In any case, by keeping food in stock, I’ll save trips to the grocery store. And that’s green, right?
That’s right, garage sale time! I absolutely love going to garage sales. I like holding my own slightly less, but this year, I’m really looking forward to it. Today we started The Big Purge.
I sorted through mountains of baby clothes, and I now have four massive garbage bags full of clothes that will go in the sale. I sorted through all of our kitchen stuff, went through both Ryan’s and my clothes, and have an enormous pile of baby paraphernelia in the bedroom, all ready to be sold in one fell swoop on the front lawn.
I’m a little overwhelmed at deciding on prices for everything. I don’t want to overprice anything, but I want to get my money’s worth, too! How much do you charge for a onesie? A crib? A maternity shirt? Gak! It’s too many numbers! Math was never my strong suit.
We’re basically trying to scale down most of our belongings so that we can fit into our tiny little dream home, which doesn’t exist yet. Once the house is less bloated, we’ll be calling our real estate agent to come over and tell us how much our house is (or isn’t) worth. This is what I’m most nervous about. I’m terrified that we won’t be able to sell the house for enough to get out of here, and we’ll be stuck in the house indefinitely. Blast you, crappy housing market!!!

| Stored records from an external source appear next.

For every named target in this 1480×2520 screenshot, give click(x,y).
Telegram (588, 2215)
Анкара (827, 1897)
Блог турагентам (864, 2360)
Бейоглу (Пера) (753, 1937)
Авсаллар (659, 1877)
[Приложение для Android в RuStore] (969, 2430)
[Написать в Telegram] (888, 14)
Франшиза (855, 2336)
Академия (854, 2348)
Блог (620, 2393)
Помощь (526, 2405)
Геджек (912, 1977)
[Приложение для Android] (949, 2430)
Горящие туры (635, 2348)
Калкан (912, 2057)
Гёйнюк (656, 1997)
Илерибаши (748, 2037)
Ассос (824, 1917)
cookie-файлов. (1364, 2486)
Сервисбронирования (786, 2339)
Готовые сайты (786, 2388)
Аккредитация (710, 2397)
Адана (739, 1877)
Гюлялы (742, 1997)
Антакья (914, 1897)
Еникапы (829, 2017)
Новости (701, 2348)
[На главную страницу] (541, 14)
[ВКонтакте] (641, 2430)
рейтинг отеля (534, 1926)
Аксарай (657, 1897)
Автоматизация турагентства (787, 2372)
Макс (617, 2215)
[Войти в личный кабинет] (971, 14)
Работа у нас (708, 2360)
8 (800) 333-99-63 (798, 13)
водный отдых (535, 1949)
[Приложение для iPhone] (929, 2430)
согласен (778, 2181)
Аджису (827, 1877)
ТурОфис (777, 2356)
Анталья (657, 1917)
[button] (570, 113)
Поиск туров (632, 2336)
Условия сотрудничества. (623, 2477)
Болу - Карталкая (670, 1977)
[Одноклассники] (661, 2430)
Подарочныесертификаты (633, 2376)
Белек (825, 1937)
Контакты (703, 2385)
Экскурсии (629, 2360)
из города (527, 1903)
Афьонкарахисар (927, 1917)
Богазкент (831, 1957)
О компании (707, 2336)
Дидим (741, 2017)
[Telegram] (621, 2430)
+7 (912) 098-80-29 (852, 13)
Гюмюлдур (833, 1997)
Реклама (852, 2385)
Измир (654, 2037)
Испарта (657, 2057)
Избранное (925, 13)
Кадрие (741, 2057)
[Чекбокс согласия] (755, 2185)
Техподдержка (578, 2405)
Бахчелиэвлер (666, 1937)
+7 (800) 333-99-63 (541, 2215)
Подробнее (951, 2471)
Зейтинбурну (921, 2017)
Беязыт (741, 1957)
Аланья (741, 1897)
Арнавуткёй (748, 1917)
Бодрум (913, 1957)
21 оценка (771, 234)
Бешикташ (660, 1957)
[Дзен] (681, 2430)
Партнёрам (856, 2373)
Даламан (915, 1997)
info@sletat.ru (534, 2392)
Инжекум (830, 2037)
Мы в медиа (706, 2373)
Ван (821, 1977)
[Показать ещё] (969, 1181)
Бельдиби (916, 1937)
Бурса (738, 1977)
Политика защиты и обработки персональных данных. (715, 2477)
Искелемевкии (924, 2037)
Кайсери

So, I’ve been thinking even more about that teeny little dream house in the country. I guess that’s why it’s called an obession, huh?
I’ve found my perfect tiny little floorplan, here.
I love how the “master” bedroom is just exactly big enough for a bed. I think that’s a great idea, especially for us. Our current bedroom seems to be the catchall for every piece of junk that we don’t know what to do with. The more space we have, the more crap we pack in there.
Of course, I’d make a few small changes. As much as I love the idea of pioneering, I’m thinking that scrubbing clothes with a washboard would get old pretty quick, so I’d turn the back entryway into a mudroom with a washer and dryer. I’d also extend the loft over the entire living area, to give the kids more room and to not waste energy heating the ceiling.
I love the fact that we could probably do this tiny little 800 square foot house relatively cheaply, and we could make it as green as we wanted. One thing I’ve been eyeballing for awhile is a dual flush toilet. They basically have two flushes: one for…er, the first order of business and the other for…your other “duties.” So to speak. Okay, okay. Enough beating around the bush. There’s one flush for pee and the other for poop. They use way less water than the 1.6 gallons a typical toilet uses, and even though they sound like a novel new concept, they’ve been around in Europe and Australia and other places for quite some time. In fact, I read yesterday that it’s illegal in parts of Australia to do a new construction with a regular toilet. Come on America, get with the program!
I’d also love to use green materials, or things that are being discarded from other houses. One man’s trash is a cheap woman’s treasure, you know.
Of course, there is just one hitch: where to put this dream house? I guess I’ll be scouring the papers and real estate websites, hoping to spot the trifecta: private, scenic, and above all, dirt cheap. Why, yes I live in a dream world, why do you ask?